このような欲求レベルを考えながら、組織メンバーをリードしていくことも一手でしょう。どのレベルまで部下の欲求があるのかを把握することは、メンバーのモチベーションを上げ、強い組織・強いチームを作るには必要です。

例えば、「うちの会社は労働条件が悪い、給料が少ない」と多くの部下が感じているのであれば、リーダーとして自らの行動を改善するという視点ではなく、会社の制度・仕組みに対してリーダーとして改革を促していくことです。評価や報酬制度、福利厚生面などの仕組みを変える必要があるかどうか、検討テーブルに載せるという役割です。 

「うちの会社は業績が良いものの、成果主義の反動か社内がギクシャクしている。社内コミュニケーションが悪い」ということであれば、リーダーとして、社内のメンバーとの円滑なコミュニケーションをすべく策を講じることが求められます。

第3のレベルの所属欲求が強いことは、日本人の国民性(集団的パーソナリティー)からも読み取ることができます。詳しくは、「リーダーシップのタイプ」をご覧下さい。

欲求レベルでの効果的なリーダーシップ

仕事をする上での人間関係・相互依存関係が構築されていれば、非常に仕事がやりやすくなります。特に、現在の日本の成熟度からすれば、第3の所属と愛の欲求と、第4の承認の欲求部分が動機づけと関係が深いでしょう。さらに、仕事を通じての自己実現ということも視野に入れる必要があるでしょう。

第3の所属と愛の欲求では、メンバーに自身の存在意義や存在価値を伝えることは効果的でやる気を与えます。

第4の承認の欲求は、大きな責任と権限を持たせ、プロセスと成果に関して、褒めたり認めたりすることが有効なモチベーションを上げる方法です。

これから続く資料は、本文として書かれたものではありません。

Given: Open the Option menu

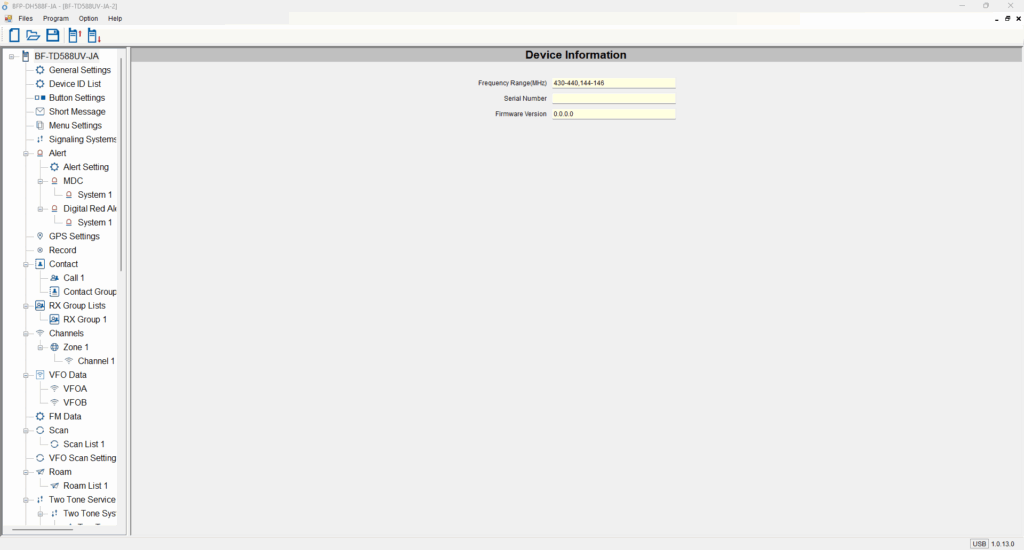Looking at the screenshot, I should point(88,19).

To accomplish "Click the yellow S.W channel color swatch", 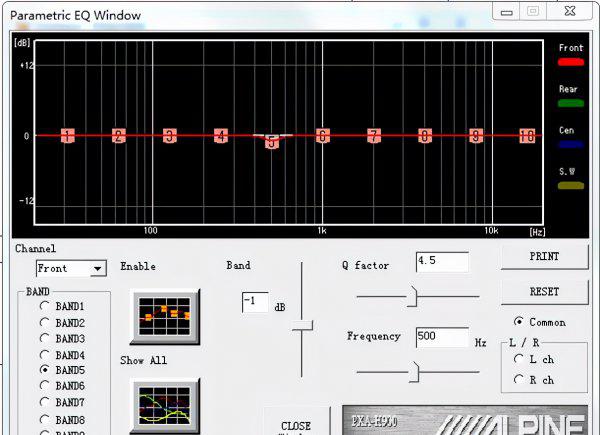I will pos(570,185).
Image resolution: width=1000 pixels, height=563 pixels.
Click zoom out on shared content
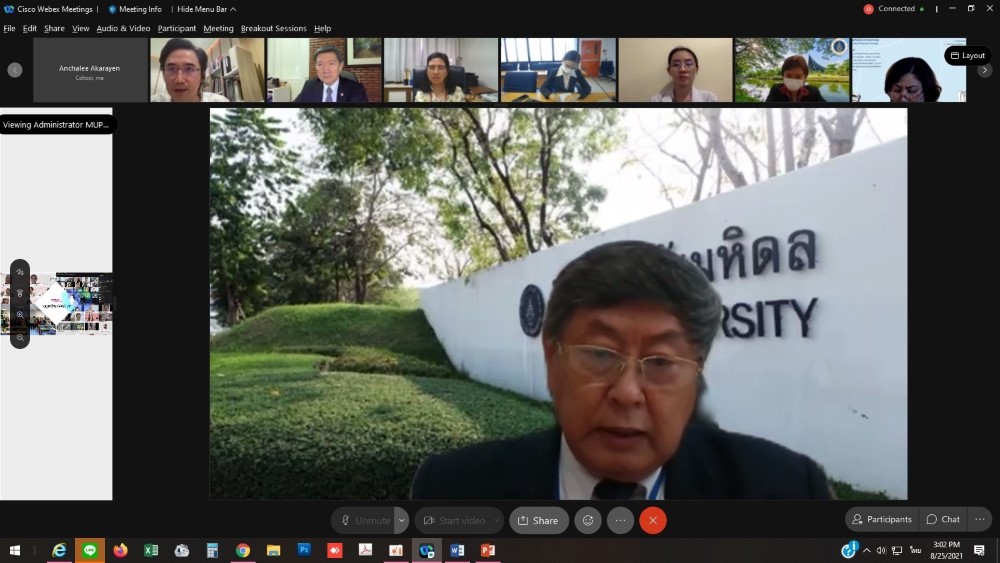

第5の自己実現の欲求は、自分の理念や価値観に基づき、自身の未来像(理想像や目的地)に向けて自らを高めていこうとする欲求です。仕事を通じて、会社や組織のビジョンと自分自身のビジョンをいかにシンクロナイズ(調和)させるかがポイントであり、それが一致できれば理想の組織と言っても過言ではないでしょう。